Investment re-enrollment is a powerful way to give a fresh start to a retirement plan’s participants. This often-overlooked strategy converts their investments quickly and automatically into ones built on sound investment principles – for any participant who needs it.
February 21, 2024
KEY TAKEAWAYS
- Re-enrollment can improve participants’ investment mix.
- Planning, fund evaluation and communication are the keys to success.
- Better participant allocations could lead to better retirement outcomes.
For the plan sponsor, investment re-enrollment is a simple process by which participants are notified that their current balances and future contributions will be invested in the plan’s default investment (which may be a target date fund). All participants’ assets are automatically moved into the plan's default investment on a certain date unless the participant makes a new investment election during a specified time period.
Although re-enrollment can’t wipe the slate clean of past investing mistakes, it allows participants to correct knotty legacies like investing counter to their goals or age, defaulting into a money market fund or not revisiting the original investments since they were selected.
Here are three things to look for when designing an investment re-enrollment with a financial professional and recordkeeper. These will help the process go smoother and build a strong foundation for future participant satisfaction.
1. Have a goal in mind
Does the company want to improve participant investment allocations? Are accounts overinvested in money markets or any single investment option? Do individual allocations and the risk associated with them appear misaligned with employees' best interests?
2. Evaluate your target date
Although investment re-enrollment can be made into any qualified default investment alternative (QDIA), most plans use target date funds for this purpose. Each target date fund represents a fully diversified portfolio that can be assigned to participants based on their age. As retirement approaches, the fund automatically adjusts its asset allocation to help protect retirement income.
Here are some questions to ask when evaluating a target date series:
- How is the glide path constructed? Does the investment mix offer meaningful appreciation opportunities early on and enough growth potential and/or retirement income to support participants’ needs after they retire?
- Who manages the series? Allocation specialists or a committee of portfolio managers? How much oversight is provided?
- What are the underlying funds? Are they quality underlying funds? Are they diversified between equities and fixed income, as well as the types of equity and fixed income, such as dividend-paying stocks and high-yield bonds?
- How much do participants pay? How do the expenses compare to other target date series? Do investors receive value in terms of management supervision for what they pay?

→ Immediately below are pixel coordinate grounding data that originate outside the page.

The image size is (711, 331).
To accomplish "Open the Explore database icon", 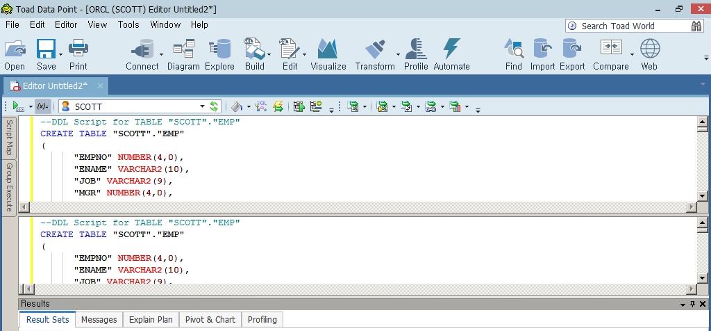I will click(x=219, y=54).
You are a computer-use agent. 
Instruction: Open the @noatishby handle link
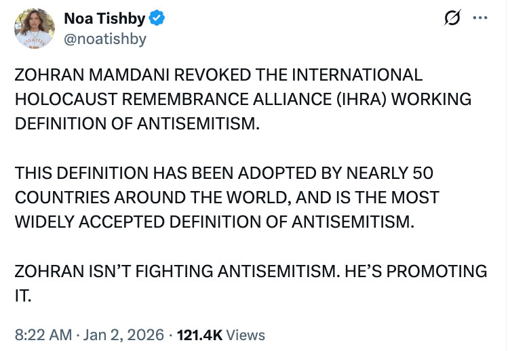(105, 39)
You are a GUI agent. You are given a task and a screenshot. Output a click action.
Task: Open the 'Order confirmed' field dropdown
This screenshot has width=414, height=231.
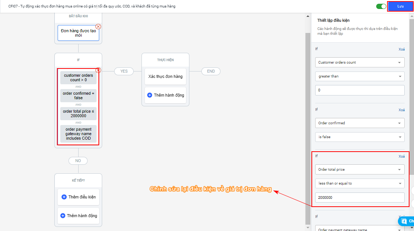360,123
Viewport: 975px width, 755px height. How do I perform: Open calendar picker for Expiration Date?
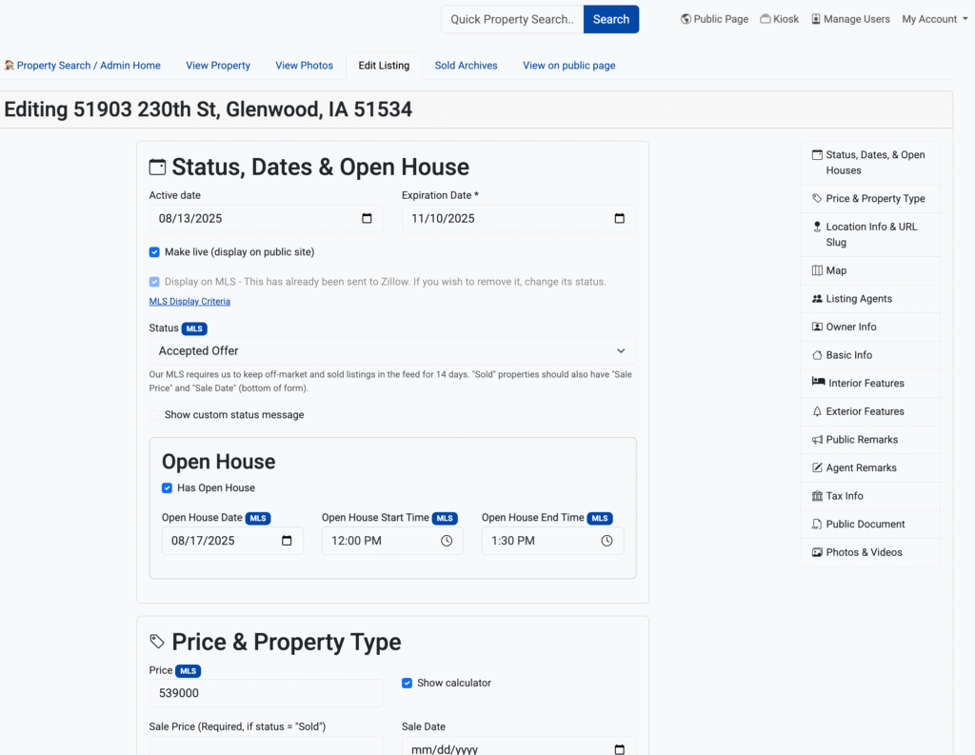(620, 219)
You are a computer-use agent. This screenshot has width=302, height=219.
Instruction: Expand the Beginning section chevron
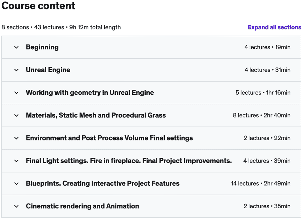coord(16,47)
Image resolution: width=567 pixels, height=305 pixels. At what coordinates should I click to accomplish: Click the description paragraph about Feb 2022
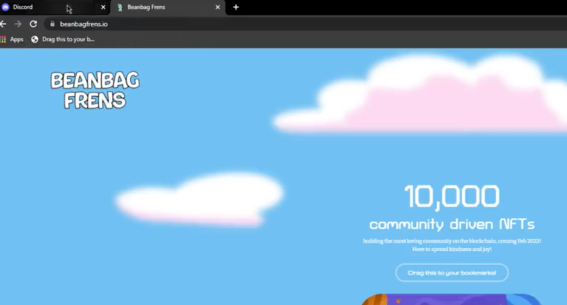click(x=452, y=245)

- What are the results? How has the series done in the last one, three and five years against similar funds? How have the series and its underlying funds done over longer periods?
3. Communicate for impact
Plan communications don’t have to be dry, legalistic documents. The investment re-enrollment notice can grab participants’ attention to make a positive impression. Here are some guidelines:
- Explain the benefit. A clear statement of what the investment re-enrollment is trying to accomplish — such as an improvement in participants’ investment allocations — can energize participants around the process.
- Announce early and repeat often. Make a “coming soon” announcement 60 to 90 days in advance. Then make sure the actual 30-day notice clearly states that participants have the opportunity to confirm their current investments or use those selected by the plan. Follow up with emails as the re-enrollment period nears its end.
- Manage the contact list. Verify current addresses, especially for former employees and beneficiaries. Have a process in place to track undeliverable mail.
- Go beyond emails and signs. Use newsletters, texts, calls — even on-site meetings — to encourage participant engagement.
- Consider making other plan changes at the same time. Implement other plan improvements, like updating the investment menu, while you have participants’ attention.
Why investment re-enrollment increases the odds for retirement success
Choosing a mix of investments can be overwhelming. Many participants don’t have the time or knowledge to invest wisely. Thus, if left to their own devices, they often make investment selections that aren’t aligned with their goals. An investment re-enrollment can help participants invest better:
- Those who want to make their own investment decisions are encouraged to re-examine and confirm their choices.
- Those who do not proactively make investment selections for their assets are moved to the QDIA, usually an age-appropriate target date series.
Investment re-enrollment is one of the five keys to retirement success. It can be surprisingly easy for plan sponsors to use it to help participants open the door to financial security in retirement.